I immediately thought of Blueberry Garden while playing William and Sly. Both have large maps that players explore and items to collect throughout. Yet, each add something different to a platformer game rather than fighting or speed. The player can still focus on those aspects as both games allow them, one can dispell every Darkling in William and Sly or may try to kill the animals in Blueberry Garden, but the player is not forced to do those kinds of actions. Each game takes the same-old platformer mechanics but frames them in a way that is serene while still keeping with the spirit of the platforming genre.
The other game William and Sly reminded me of was Tale of Tales’ game The Endless Forest. Dubbed a “multiplayer online game and social screensaver,” The Endless Forest takes place in, well, a forest too. Both games nudge the player to explore the game’s environment but at the same time are almost too whimsical to play, where the player would rather just let the game run because it creates a soothing atmosphere. At the moment I am writing this I have William and Sly running in my browser and I’m just listening to the music/sound effects from the game, it’s quite nice.
If I had to make a complaint about William and Sly it would be that the points should have been removed from the game. The player technically receives a score if they finish the game, where every mushroom collected is worth 100 points and every Darkling dispelled is 1000. There even seems to be points awarded if the player finishes the game in a certain amount of time, though no time is shown anywhere while playing the game. I never felt like I was working towards a score, nor was I trying to beat the game fast. Adding points may motivate some people to play the game, maybe even push people to play the game differently, but for me the gameplay was intrinsic enough that I wanted to play just to play.
There was a game design conversation yesterday on Twitter that discussed such things as how gameplay centers too heavily on Power Fantasies and Discreet Choices, or that games are just Movement and Collision Detection. I feel these arguments are always too reductionist in nature, boiling down to a discussion of why “game X doesn’t have Y.” While this is a great thought experiment, people tend to focus on very popular games in these arguments, your WoWs, your GTAs, Rohrer’s games (which for the “elite” gamer is popular). I rarely see people discussing Flash-based, as William and Sly is, or Social games in their arguments of how we can bring gaming to the next level as a medium, art, or whatever.
Is William and Sly a Power Fantasy? Maybe, you can certainly play it as one. I personally liked bouncing around. Does it have Discreet Choices? Sure it is basically a linear level with an ending but you don’t need to enjoy it in that way. What about Movement and Collision Detection? Well of course, it is a spatial representation of a forest and a platformer.
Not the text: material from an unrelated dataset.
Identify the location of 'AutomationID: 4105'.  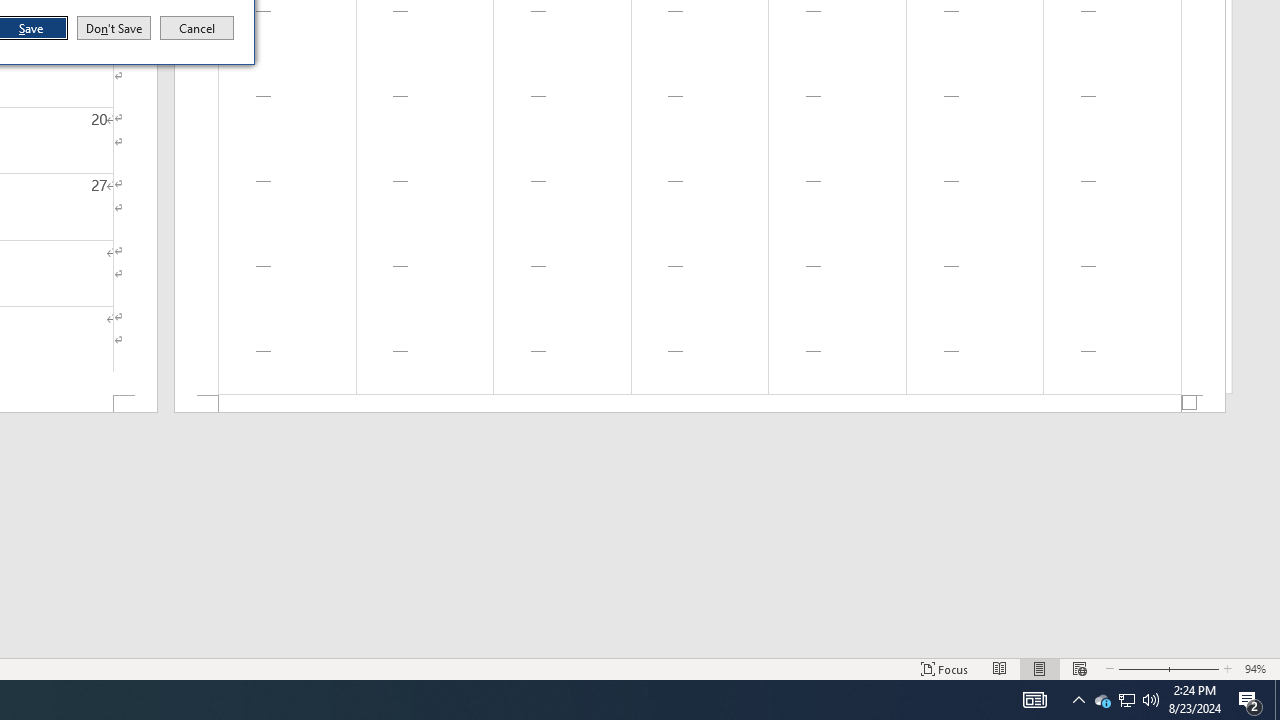
(1034, 698).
Did I feel that all I was doing was moving and colliding, no more so than I could argue that life is based around movement and collision (might throw good old Virilio out for that argument).
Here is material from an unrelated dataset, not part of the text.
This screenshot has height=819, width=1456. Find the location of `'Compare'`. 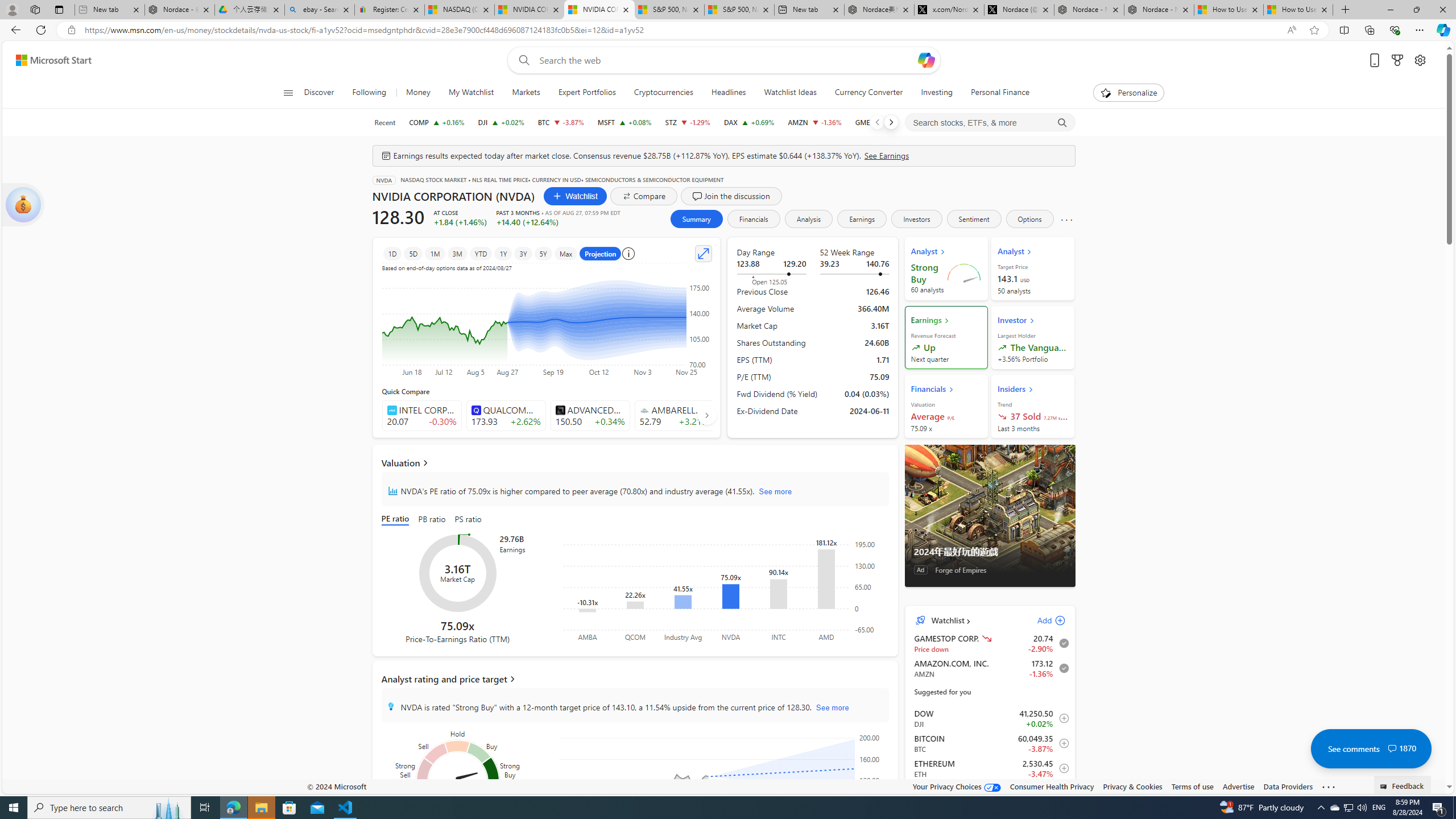

'Compare' is located at coordinates (644, 196).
When these types of discussions come up we need to be more open minded about the breadth of games that exist. There are game designers who are trying new things and I think more of us should be putting our own ideas of how to further the medium into practice. The EAs and Activisions of the world will not be producing the same games forever, especially if we all try to sneak in new ideas and frame our games differently so more gaming audiences take notice. We just need to be sly about it.